O curioso é que ainda existem caras que insistem em criar essas feras. Pior ainda, gostam de desfilar em vias públicas levando-as pela coleira, na maioria das vezes sem focinheira – o que é um desrespeito à lei. O Brasil, aliás, é recordista em leis que parecem ter sido feitas apenas para dar uma satisfação à opinião pública. Se fosse pra valer, a polícia levaria em cana quem acha bonito desfilar com uma fera em locais impróprios, onde geralmente as pessoas normais gostam de caminhar, correr ou passear com os filhos. Na maioria das vezes, as autoridades só entram em cena depois que ocorre a tragédia.

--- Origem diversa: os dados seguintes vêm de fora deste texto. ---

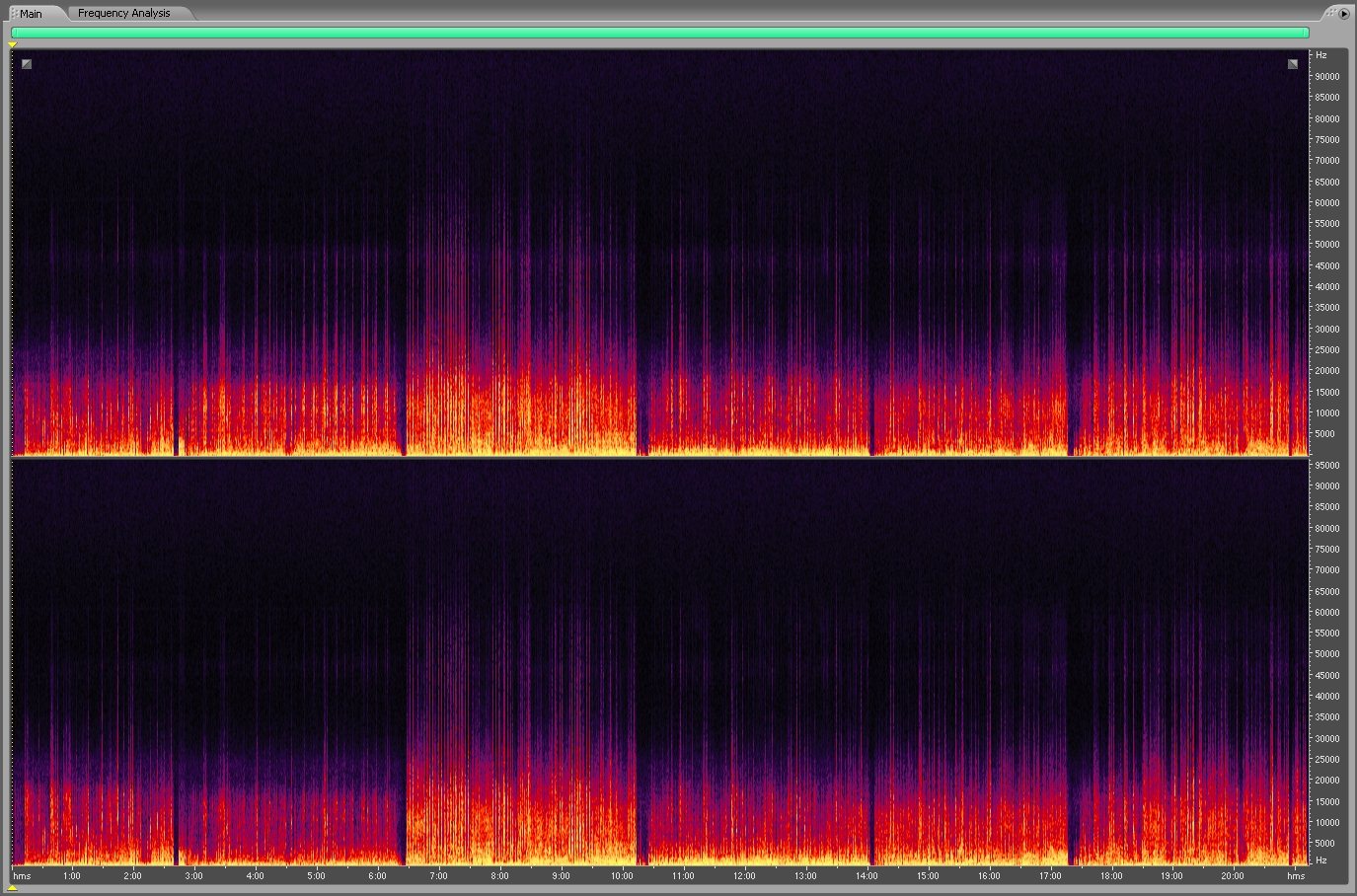The image size is (1357, 896).
Task: Click the 3:00 mark on the time ruler
Action: click(194, 875)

Brincadeiras à parte, porque esta é de fato uma questão séria, as leis que envolvem animais deveriam ser cumpridas a risca. Tanto no tocante às feras como o famigerado pit bull, quanto no que se refere a esses caipiras que, mesmo morando na cidade grande, insistem em criar aves nativas em cativeiro. Além de ser uma maldade privar os pássaros do vôo, a vizinhança é que sofre com os assovios extridentes de araras, arapongas e papagaios. Assovios que, longe de ser cantos de alegria, devem ser na verdade pedidos de socorro.

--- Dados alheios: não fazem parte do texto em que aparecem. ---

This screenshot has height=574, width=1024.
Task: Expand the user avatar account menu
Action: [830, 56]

No caso do pit bull, o animal é o menos culpado quando ocorre uma tragédia. Além de não ter pedido pra nascer, o bicho muitas vezes é criado justamnte pra ser um cão de guerra. Há casos em que o bicho é torturado pelo dono, que o coloca pra brigar em rinhas clandestinas. Portanto, sempre que um animal desses atacar uma pessoa que não tem nenhuma relação com ele, a lei deveria obrigar o dono – ele sim! – a usar focinheira toda vez que saísse na rua ou a lutar até a morte num ringue de luta livre.

 

Este post tem 2 comentários

  1. neno grande

    Oi Jorge,
    irmão e parceiro; você não tem jeito mesmo heim… surpreendea gente mais e mais positivamente,
    na maior… fico satisfeito e engrandedecido em lhe ter como amigo e parceiro sua consideração é muito importante pra mim. Tudo de bom irmão, e muito obrigado é muito pouco.
    Neno

  2. liana

    por que os pit bulls adoram morder eu odeio eles eles morderam o meu cachorro que raiva dia 21/08/09.